Mrs. Bluth, this is where the article ends, but it could have been written about ME! I, too, suffer from feelings of terrible inadequacy when meeting a beautiful woman, as does my eighty-year-old mother, even through we are average looking. Can you please offer an explanation to this socially crippling illness along with some advice?



Dear Friend,

The fact that you kept this article all these years shows me the intensity with which you suffer, so I will certainly do my best to help you find relief and resolution. Before I begin, however, I must extend my apologies to Malkie Schulman for editing her article ever so slightly so as to keep true to it and honor your request.

The first thing that comes to mind reading this material is that the writer (and possibly you as well) are severely low self-esteemed, with a very poor understanding of self worth. These are the qualities that are developed in a child from earliest childhood and builds self-confidence and self-worth as we grow. I don’t know anything about the author’s childhood and growing-up years, nor your own but the lack of parental support in these areas are usually indicative of going back quite a few generations. This is borne out by your mother suffering from it too.

A child, even as young as one year old, can already appreciate compliments like “….she’s so cute!” “….he’s so bright!” and “she’s so beautiful!” As the child grows, we solidify the praise that bolsters strength of character, self image and the ability to see ourselves a being able to achieve most of the things we set out to do. This empowers us to understand that we are special in our very own ways and that we are worthy to happiness and prideful moments on who we are. Everyone of us is special in our own way, with the talents that Hashem blesses us with, each and every one of us is an “Original Creation.” This is something parents have to instill in a baby from infancy, so that they can grow a visual picture of their own value and worth. Both Ms. Schulman and you (and even your mother) grew up with no sense of self-esteem.

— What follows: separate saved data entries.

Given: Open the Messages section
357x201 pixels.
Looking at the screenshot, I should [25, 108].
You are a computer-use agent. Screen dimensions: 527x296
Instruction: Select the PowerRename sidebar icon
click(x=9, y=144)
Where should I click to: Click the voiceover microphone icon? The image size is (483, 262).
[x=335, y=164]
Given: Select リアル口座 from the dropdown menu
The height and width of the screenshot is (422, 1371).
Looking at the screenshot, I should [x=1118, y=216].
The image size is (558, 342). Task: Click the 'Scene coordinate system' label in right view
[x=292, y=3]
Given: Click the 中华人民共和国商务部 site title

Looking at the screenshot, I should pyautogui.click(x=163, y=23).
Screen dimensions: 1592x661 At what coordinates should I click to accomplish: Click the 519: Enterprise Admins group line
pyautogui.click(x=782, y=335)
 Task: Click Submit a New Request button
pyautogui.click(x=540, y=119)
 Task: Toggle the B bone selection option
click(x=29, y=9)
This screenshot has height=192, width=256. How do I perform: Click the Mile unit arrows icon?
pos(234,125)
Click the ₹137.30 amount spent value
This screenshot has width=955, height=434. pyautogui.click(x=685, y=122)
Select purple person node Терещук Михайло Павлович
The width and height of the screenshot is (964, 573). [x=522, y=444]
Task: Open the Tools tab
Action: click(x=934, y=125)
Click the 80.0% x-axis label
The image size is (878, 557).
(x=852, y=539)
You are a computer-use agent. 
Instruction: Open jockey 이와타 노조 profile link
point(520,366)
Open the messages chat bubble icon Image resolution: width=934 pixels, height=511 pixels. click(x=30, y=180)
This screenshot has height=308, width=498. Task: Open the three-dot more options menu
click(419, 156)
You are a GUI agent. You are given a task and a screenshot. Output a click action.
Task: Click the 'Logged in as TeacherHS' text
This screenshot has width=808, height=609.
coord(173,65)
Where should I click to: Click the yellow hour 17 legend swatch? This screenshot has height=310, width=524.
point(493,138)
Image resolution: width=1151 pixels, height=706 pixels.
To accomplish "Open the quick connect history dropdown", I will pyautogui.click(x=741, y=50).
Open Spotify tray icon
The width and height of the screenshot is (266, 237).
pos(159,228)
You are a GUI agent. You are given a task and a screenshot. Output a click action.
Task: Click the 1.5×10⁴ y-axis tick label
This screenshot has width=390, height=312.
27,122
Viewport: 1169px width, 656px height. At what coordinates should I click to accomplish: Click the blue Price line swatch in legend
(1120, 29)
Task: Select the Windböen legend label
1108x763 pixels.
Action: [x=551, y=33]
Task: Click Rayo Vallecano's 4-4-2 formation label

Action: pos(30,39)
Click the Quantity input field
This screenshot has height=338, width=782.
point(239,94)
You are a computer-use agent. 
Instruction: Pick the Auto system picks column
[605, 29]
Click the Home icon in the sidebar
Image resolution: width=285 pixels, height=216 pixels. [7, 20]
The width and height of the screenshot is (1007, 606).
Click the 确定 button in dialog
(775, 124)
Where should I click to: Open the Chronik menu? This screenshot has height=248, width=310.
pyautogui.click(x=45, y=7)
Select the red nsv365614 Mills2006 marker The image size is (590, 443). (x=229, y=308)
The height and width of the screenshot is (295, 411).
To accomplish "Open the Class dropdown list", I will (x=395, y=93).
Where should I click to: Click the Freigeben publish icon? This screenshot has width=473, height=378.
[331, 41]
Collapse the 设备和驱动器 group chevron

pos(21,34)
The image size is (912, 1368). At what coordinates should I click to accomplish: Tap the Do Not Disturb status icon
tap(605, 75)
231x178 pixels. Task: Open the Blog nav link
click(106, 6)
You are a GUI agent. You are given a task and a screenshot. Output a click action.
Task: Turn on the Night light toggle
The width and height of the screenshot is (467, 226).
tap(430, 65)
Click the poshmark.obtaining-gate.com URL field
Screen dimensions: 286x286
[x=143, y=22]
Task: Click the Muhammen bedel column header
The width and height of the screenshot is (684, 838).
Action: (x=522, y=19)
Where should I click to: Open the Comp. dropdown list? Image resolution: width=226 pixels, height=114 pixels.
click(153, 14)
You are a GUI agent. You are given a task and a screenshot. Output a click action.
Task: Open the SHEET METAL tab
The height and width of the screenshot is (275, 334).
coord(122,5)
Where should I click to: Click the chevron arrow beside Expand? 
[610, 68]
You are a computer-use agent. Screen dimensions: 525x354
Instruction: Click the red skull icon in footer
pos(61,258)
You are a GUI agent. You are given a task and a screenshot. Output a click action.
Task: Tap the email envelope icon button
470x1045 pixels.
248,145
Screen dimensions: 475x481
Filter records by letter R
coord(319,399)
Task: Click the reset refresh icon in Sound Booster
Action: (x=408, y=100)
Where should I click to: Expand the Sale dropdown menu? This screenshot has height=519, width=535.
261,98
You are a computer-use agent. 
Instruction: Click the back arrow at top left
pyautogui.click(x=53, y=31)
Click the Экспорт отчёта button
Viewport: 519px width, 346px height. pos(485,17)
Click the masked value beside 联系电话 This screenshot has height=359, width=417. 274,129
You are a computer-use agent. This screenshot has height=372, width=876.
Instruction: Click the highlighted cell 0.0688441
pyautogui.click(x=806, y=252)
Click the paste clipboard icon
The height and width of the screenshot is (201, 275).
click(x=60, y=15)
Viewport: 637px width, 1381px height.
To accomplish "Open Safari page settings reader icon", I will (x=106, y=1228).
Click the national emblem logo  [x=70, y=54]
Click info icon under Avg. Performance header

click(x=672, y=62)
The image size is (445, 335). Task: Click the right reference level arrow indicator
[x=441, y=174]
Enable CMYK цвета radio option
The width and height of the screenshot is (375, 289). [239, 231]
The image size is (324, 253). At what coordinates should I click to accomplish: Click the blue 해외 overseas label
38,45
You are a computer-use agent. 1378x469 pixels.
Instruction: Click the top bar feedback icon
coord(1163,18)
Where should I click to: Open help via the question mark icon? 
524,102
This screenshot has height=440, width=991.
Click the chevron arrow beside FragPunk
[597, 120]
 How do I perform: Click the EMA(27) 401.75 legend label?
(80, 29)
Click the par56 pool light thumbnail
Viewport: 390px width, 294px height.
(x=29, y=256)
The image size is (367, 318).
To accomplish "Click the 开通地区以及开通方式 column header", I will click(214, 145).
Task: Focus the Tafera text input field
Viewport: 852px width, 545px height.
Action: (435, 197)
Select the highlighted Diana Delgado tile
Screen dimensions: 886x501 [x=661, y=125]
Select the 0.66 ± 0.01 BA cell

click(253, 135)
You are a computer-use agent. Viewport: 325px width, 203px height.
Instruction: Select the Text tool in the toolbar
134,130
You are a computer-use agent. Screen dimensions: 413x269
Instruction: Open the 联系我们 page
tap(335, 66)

There’s no time like the present to find out who you really are and where your own beauty lies, it’s not too late. Make an appointment to a therapist and watch what happens! I can almost guarantee that she/he will help you find these precious puzzle pieces that will fill the gaping hole left over from an unfinished childhood. As for beauty……well clothes and make-up don’t hold a candle to the stunning persona of a person who is happy in her own skin, knows she’s one of a kind and believes in the beauty that Hashem placed in her. Please understand that feeling bad about what other people seemingly have, does nothing to change your situation other than to keep adding tinder to a never ending fire that burns only you.